Slowly but surely al-Qaida’s Syria affiliate, Jabhat al Nusra, appears to be positioning itself to emerge as the victor in the U.S.-led war against the Islamic State terror group.
Even more concerning, according to some analysts, is that U.S. policy is playing right into the group's hands with its “excessive” focus on destroying Islamic State while at the same time providing only marginal support to moderate opposition groups.
“Jabhat al Nusra has weakened the moderate opposition and penetrated other Sunni opposition groups in Syria so thoroughly that it is poised to benefit most from the destruction of ISIS and the fall or transition of the Assad regime,” says the Institute for the Study of War in a report Wednesday.
The report goes on to warn that unless the U.S. finds a way to change course, the result could be exchanging one terrorist-led proto-state for another.
“The likeliest outcome of the current strategy in Syria, if it succeeds, is the de facto establishment and ultimate declaration of a Jabhat al Nusra emirate in Syria,” the report said, serving as “a central node in the global al-Qaida network” to export violence to the West.
Stepping up IS campaign
Concerns about U.S. policy regarding Jabhat al Nusra have been growing just as the U.S has been intensifying the military campaign against Islamic State and its self-declared caliphate in Iraq and Syria.
“The momentum is definitely gaining in the coalition’s favor to ISIL’s disadvantage,” Pentagon spokesman Capt.
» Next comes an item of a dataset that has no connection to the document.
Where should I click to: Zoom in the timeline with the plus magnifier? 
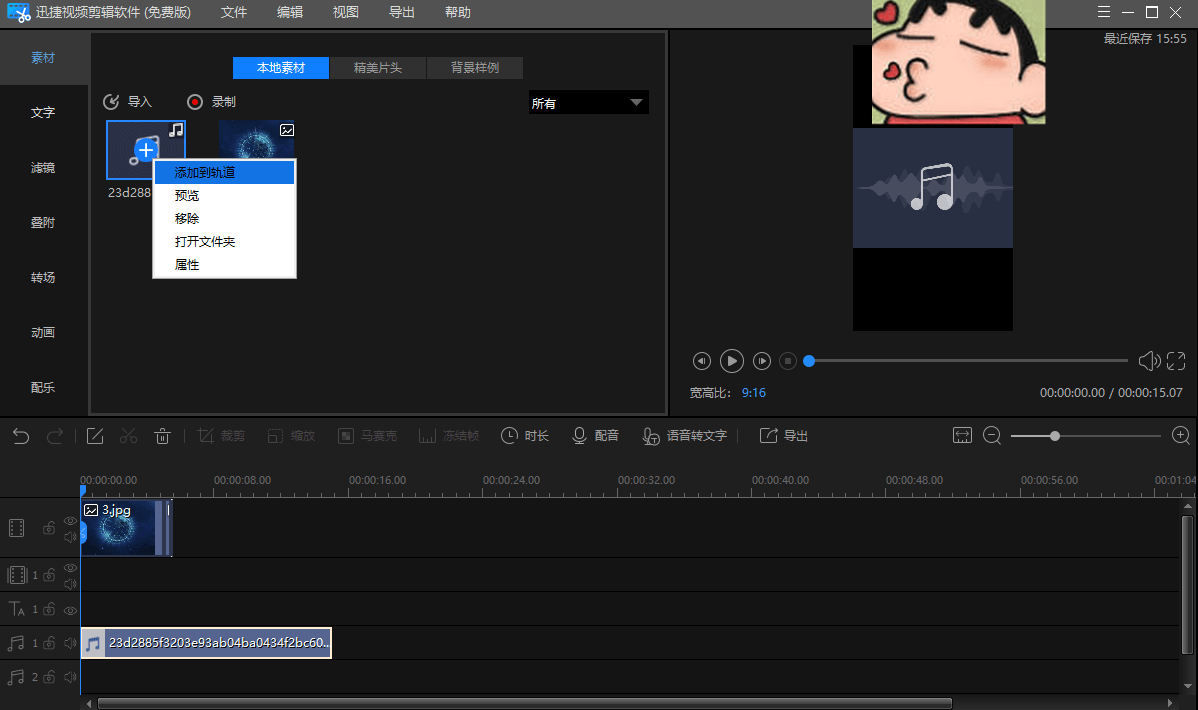[1181, 436]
Jeff Davis told Alhurra Television, using an acronym for the terror group.
At a meeting Wednesday in Paris, U.S. Defense Secretary Ash Carter encouraged Washington’s European allies to step up their efforts.
"We agreed that we all must do more,” Carter said.
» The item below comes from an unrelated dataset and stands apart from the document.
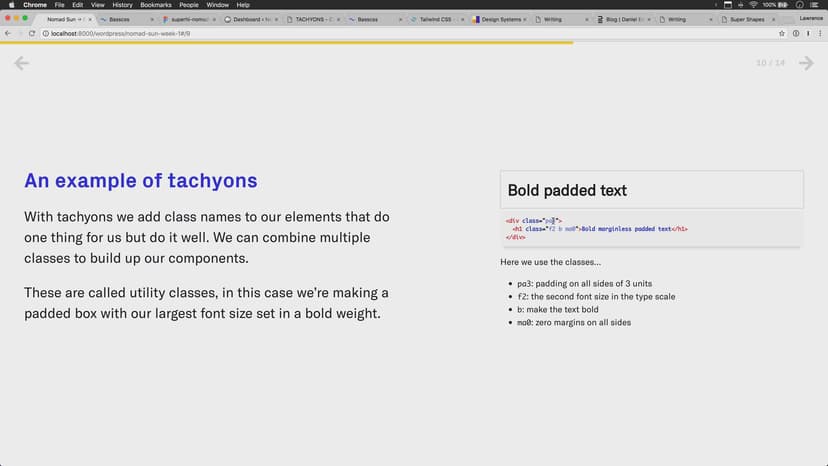Open the Bookmarks menu

point(155,5)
French Defense Minister Yves Le Drian agreed.
“It is the moment to increase our collective forces with a coherent military strategy,” he said.
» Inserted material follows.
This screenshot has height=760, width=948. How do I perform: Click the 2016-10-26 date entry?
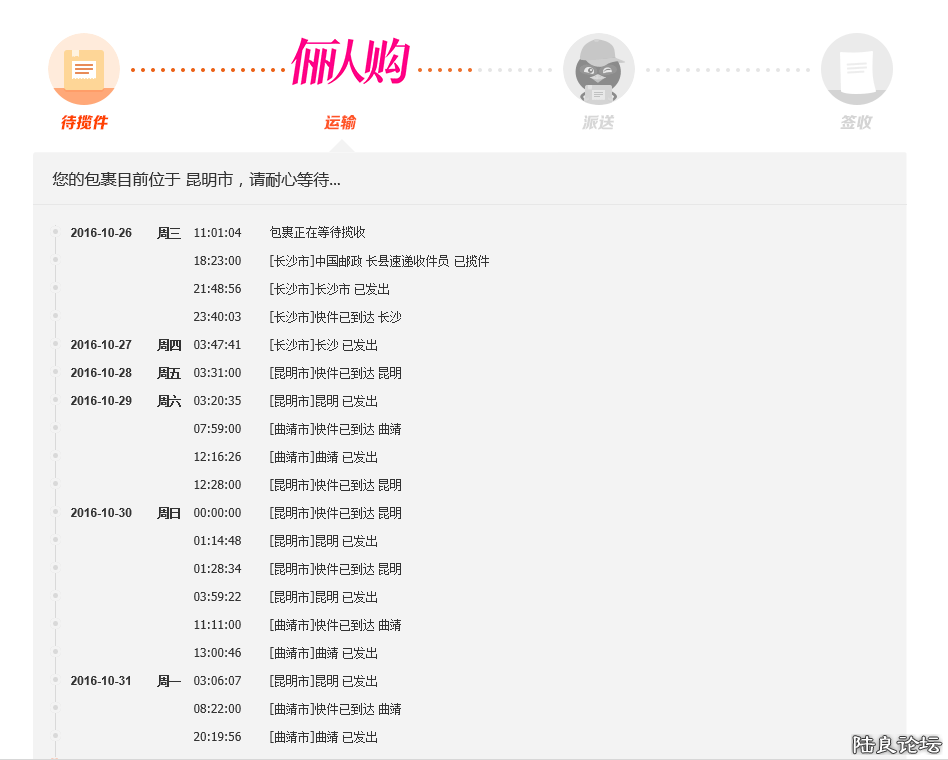click(x=101, y=233)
But the authors of the ISW report caution such Western rhetoric is part of the problem, allowing Jabhat al Nusra to fly under the radar.
“The group has the same objective and the same ultimate end state as the Islamic State,” said ISW analyst and report co-author Jennifer Cafarella. “They’re trying to build a base of local legitimacy from which in the future to launch attacks against the West.”
But unlike Islamic State, which has sought to impose its caliphate, the report’s authors argue Jabhat al Nusra has managed to intertwine itself with the Syrian population and embed itself within key opposition groups.
They also say Nusra, which has long opposed the upcoming peace talks for Syria, is poised to pick up support from additional rebel factions who feel they have been shut out by the process.
U.S. officials: Nusra, unlikely to emerge
Still, some U.S. officials argue the emergence of a Jabhat al Nusra emirate is an “unlikely outcome,” pointing out the group has not been ignored in the drive to destroy Islamic State.
“The leadership and their staffs, both military and civilian, are definitely considering the second and third order effects,” the official told VOA on condition of anonymity. “They are not being supported either directly or indirectly.”
U.S. officials also contend that pursuing a political solution will also work against Jabhat al Nusra’s ambitions.
“Such a result would provide the basis for a consolidated front against various radical groups including Nusra and ISIL,” a U.S. intelligence official told VOA.
Other officials and analysts point out that while the majority of the U.S.-led airstrikes have targeted Islamic State, al Qaida and Jabhat al Nusra operatives have also been hit.
Yet some say Jabhat al Nusra, though not the biggest or strongest of the various Syrian factions, is positioned well enough to survive and eventually thrive.
“What makes Jabhat al Nusra one of the most lethal forces is that it’s a very skilled tactical group, with fighters with a tremendous amount of experience,” said Nathaniel Barr, a research manager at Valens Global who has written about the group’s exploitation of U.S. strategy.
“Ultimately Nusra’s the one that has the more sustainable long-term strategy,” he said. “We run the risk of missing that strategy, of allowing them to further entrench if we continue to pursue the status quo.”